Lawyer Sues 20-Year-Old Student Who Gave a Bad Yelp Review, Loses Badly

20-year-old Lan Cai was in a car crash this summer, after she was plowed into by a drunk driver and broke two bones in her lower back. She didn’t know how to navigate her car insurance and prove damages, so she reached out for legal help. Things didn’t go as one would have liked, initially, as ArsTechnica documents:The help she got, Cai said, was less than satisfactory. Lawyers from the Tuan A. Khuu law firm ignored her contacts, and at one point they came into her bedroom while Cai was sleeping in her underwear. “Seriously, it’s super unprofessional!” she wrote on Facebook. (The firm maintains it was invited in by Cai’s mother.) She also took to Yelp to warn others about her bad experience. The posts led to a threatening e-mail from Tuan Khuu attorney Keith Nguyen. Nguyen and his associates went ahead and filed that lawsuit, demanding the young woman pay up between $100, 000 and $200, 000 — more than 100 times what she had in her bank account.
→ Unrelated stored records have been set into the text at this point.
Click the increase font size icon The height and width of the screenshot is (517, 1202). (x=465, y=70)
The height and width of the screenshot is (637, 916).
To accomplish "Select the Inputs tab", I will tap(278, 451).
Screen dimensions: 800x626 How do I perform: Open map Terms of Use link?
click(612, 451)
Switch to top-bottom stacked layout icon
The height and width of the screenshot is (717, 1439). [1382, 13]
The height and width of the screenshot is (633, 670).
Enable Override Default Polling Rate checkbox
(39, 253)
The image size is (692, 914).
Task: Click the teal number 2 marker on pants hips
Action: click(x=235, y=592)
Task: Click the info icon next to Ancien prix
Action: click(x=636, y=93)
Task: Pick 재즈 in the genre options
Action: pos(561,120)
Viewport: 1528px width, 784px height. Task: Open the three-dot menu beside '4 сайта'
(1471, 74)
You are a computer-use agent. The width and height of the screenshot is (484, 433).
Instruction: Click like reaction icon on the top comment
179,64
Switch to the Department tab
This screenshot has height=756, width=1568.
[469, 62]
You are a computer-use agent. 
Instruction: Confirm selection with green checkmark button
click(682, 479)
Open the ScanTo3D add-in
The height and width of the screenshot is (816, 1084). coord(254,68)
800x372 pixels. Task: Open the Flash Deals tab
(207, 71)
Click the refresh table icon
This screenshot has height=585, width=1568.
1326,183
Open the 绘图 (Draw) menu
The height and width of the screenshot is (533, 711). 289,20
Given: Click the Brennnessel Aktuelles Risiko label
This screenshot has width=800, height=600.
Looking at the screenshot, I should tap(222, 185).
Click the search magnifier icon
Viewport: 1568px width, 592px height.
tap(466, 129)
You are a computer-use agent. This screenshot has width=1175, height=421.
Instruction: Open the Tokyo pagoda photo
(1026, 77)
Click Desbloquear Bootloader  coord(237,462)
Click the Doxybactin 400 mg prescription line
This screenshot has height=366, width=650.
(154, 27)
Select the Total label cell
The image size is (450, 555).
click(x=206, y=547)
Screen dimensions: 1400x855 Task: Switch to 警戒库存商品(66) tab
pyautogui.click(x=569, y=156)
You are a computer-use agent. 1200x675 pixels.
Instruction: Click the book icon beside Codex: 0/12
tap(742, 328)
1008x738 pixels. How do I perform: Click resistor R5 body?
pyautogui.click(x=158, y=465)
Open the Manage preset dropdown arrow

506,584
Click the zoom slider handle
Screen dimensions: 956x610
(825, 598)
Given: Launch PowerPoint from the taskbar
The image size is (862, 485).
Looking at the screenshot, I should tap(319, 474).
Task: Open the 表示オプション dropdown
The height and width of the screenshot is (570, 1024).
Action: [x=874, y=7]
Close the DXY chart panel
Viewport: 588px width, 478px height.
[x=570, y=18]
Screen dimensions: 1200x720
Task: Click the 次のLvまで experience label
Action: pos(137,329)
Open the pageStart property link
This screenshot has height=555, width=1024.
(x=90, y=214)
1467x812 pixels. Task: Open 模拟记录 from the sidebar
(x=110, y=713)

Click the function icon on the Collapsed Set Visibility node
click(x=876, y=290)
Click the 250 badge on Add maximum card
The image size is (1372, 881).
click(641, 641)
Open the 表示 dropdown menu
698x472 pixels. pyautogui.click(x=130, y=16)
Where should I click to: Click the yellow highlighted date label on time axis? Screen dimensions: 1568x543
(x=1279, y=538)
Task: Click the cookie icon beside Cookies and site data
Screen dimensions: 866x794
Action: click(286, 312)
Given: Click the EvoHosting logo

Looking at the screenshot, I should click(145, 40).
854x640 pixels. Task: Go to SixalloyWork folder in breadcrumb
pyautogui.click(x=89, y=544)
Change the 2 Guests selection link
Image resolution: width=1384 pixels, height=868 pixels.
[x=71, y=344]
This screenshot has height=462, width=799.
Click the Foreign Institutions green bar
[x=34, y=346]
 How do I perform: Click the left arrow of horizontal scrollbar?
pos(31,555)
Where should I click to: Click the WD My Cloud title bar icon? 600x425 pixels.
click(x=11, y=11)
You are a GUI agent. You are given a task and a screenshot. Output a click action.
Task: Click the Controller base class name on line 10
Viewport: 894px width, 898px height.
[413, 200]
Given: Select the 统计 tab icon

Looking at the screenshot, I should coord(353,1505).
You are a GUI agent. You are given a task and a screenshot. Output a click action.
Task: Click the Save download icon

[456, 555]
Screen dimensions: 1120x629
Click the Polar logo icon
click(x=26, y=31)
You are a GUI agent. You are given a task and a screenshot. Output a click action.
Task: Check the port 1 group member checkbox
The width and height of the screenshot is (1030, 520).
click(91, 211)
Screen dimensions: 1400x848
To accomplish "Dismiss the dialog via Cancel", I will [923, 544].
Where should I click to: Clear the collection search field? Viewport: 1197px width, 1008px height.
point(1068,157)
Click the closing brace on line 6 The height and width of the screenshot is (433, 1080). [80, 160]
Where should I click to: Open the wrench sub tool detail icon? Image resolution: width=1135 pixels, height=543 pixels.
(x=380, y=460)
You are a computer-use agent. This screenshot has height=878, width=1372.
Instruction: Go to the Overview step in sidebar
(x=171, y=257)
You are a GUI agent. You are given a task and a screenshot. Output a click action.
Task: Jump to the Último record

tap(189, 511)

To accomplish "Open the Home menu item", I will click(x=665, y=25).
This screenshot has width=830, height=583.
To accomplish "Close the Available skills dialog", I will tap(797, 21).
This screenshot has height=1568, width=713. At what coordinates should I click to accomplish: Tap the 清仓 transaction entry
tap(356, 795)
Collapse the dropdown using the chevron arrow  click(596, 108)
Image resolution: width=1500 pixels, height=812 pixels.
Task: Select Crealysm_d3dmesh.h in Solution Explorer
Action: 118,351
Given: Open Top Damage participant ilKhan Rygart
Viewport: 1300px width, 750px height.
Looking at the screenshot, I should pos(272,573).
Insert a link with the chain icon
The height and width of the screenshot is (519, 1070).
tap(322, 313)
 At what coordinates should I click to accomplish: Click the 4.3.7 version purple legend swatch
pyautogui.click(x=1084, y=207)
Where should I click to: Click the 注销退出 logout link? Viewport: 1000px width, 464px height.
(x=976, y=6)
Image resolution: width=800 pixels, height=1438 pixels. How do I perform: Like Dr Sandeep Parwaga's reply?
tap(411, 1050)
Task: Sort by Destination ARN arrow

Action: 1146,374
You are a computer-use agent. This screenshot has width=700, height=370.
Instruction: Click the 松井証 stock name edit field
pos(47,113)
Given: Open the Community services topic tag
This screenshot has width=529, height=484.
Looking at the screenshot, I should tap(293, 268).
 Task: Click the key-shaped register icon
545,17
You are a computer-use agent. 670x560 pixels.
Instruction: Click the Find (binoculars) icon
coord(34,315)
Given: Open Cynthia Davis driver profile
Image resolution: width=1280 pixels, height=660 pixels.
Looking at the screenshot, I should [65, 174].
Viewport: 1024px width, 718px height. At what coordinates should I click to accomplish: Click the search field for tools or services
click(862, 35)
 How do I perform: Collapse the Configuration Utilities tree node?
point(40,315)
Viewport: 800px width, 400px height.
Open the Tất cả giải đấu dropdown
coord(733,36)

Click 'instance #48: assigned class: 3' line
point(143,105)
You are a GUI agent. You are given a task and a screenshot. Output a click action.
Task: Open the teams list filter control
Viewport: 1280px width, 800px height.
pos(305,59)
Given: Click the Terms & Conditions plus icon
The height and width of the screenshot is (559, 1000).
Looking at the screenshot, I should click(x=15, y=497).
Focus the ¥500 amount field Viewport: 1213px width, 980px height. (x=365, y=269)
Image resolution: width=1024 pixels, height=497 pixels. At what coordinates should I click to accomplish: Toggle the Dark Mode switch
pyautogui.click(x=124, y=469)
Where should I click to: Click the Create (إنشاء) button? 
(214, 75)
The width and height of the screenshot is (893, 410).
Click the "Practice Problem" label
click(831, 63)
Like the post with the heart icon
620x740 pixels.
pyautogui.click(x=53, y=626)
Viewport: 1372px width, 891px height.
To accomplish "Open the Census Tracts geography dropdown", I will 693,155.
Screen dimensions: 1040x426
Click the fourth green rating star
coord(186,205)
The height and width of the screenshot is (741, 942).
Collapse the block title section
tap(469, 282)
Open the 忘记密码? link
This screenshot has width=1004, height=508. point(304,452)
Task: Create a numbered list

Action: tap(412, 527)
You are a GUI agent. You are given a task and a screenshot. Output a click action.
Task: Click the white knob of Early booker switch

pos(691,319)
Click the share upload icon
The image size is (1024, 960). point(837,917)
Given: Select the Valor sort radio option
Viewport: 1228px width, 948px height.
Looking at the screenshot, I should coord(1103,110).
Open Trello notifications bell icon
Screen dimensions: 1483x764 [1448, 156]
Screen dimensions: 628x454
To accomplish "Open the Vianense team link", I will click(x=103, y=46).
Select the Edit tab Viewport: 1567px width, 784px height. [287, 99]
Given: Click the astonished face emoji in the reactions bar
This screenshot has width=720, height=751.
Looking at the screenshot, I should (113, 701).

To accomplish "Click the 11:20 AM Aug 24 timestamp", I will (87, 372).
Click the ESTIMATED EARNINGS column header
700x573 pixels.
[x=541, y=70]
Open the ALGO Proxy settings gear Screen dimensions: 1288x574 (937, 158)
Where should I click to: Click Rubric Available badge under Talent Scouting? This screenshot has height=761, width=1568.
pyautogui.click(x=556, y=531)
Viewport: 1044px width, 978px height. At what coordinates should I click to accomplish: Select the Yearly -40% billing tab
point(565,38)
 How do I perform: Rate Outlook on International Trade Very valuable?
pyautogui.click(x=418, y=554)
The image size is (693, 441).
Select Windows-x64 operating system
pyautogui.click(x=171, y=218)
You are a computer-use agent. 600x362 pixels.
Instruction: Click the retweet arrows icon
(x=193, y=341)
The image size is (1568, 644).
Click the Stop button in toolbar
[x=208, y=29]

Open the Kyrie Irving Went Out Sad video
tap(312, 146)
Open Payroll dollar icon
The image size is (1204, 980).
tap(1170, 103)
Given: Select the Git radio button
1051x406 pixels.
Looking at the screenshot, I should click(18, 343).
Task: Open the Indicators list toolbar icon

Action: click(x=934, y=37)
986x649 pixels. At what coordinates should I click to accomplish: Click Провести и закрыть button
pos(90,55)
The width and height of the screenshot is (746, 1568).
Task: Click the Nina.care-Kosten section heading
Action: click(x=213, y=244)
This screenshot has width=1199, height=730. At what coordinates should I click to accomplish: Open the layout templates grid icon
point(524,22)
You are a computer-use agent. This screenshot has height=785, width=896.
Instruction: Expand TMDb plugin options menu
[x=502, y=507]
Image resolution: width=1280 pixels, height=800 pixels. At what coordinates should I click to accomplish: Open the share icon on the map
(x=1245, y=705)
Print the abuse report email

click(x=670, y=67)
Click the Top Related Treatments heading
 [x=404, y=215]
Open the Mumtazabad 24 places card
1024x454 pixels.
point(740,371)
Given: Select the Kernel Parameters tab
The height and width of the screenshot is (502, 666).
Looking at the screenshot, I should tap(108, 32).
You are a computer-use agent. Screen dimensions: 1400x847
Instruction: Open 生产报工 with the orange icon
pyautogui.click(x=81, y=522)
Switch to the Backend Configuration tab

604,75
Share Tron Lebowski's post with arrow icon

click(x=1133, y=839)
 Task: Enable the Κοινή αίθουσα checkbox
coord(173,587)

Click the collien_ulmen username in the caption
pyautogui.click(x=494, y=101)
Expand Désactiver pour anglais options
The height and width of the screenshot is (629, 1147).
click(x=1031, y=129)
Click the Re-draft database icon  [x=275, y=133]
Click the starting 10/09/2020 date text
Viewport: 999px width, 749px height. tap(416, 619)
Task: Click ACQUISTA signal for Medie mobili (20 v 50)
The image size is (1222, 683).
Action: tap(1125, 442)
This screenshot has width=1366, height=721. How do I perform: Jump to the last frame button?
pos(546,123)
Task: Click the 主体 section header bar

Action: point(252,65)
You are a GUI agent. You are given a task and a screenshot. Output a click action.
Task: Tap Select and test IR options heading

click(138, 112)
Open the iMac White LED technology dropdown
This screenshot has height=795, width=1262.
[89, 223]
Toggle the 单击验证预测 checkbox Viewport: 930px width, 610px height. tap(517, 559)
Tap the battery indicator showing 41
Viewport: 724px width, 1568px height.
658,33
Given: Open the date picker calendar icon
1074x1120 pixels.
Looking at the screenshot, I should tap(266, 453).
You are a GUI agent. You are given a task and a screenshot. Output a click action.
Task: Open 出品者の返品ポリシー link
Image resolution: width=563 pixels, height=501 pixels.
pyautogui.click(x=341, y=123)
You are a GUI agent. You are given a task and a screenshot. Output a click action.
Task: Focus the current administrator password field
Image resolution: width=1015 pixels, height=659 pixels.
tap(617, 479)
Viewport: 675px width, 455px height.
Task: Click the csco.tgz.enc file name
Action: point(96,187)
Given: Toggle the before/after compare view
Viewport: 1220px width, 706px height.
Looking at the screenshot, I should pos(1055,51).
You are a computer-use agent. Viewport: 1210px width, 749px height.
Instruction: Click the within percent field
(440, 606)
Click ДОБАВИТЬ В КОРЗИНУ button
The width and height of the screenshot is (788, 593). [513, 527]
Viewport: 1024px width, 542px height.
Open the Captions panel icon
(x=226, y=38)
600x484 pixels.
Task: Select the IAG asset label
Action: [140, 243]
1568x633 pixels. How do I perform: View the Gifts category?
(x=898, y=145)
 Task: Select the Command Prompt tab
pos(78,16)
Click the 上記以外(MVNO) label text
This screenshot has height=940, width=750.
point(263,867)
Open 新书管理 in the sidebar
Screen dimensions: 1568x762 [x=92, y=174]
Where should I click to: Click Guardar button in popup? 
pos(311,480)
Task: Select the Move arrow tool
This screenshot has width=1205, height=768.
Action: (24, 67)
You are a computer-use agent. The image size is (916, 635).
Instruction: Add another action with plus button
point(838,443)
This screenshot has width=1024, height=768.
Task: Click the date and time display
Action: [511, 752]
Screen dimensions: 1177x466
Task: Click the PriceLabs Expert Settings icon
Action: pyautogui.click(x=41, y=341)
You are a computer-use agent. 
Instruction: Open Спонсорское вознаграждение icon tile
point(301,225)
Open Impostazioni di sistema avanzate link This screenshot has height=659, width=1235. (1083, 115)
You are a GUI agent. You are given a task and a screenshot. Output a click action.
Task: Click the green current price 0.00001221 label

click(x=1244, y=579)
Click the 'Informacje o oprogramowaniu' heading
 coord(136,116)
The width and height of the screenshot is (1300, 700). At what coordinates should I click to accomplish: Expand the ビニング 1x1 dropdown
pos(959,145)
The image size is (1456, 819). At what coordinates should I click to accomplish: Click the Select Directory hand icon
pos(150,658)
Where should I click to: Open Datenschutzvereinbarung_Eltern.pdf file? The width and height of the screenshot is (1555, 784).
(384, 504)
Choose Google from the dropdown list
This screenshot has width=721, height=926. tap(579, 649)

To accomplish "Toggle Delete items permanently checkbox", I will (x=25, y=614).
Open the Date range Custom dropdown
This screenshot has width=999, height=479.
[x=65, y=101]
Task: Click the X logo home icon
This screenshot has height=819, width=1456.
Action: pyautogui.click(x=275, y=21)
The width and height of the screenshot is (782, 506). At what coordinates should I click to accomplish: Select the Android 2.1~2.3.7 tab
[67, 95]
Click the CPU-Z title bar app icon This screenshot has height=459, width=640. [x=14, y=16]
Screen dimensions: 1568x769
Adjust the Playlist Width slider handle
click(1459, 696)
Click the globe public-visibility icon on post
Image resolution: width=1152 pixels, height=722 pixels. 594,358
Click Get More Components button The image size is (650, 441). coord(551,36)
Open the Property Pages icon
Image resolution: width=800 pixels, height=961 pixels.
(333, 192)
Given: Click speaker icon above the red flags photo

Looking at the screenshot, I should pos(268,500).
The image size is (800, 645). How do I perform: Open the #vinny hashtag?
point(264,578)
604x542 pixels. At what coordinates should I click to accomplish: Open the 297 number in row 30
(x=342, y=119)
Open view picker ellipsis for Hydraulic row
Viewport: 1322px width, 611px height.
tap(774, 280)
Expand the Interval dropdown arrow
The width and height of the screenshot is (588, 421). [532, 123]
Nguyen said he didn’t feel bad at all about suing Cai. Cai didn’t remove her review, though. Instead she fought back against the Khuu firm, all thanks to attorney Michael Fleming, who took her case pro bono. Fleming filed a motion arguing that, first and foremost, Cai’s social media complaints were true. Second, she couldn’t do much to damage the reputation of a firm that already had multiple poor reviews. He argued the lawsuit was a clear SLAPP (strategic Lawsuit Against Public Participation). Ultimately, the judge agreed with Fleming, ordering the Khuu firm to pay $26, 831.55 in attorneys’ fees. Read more of this story at Slashdot.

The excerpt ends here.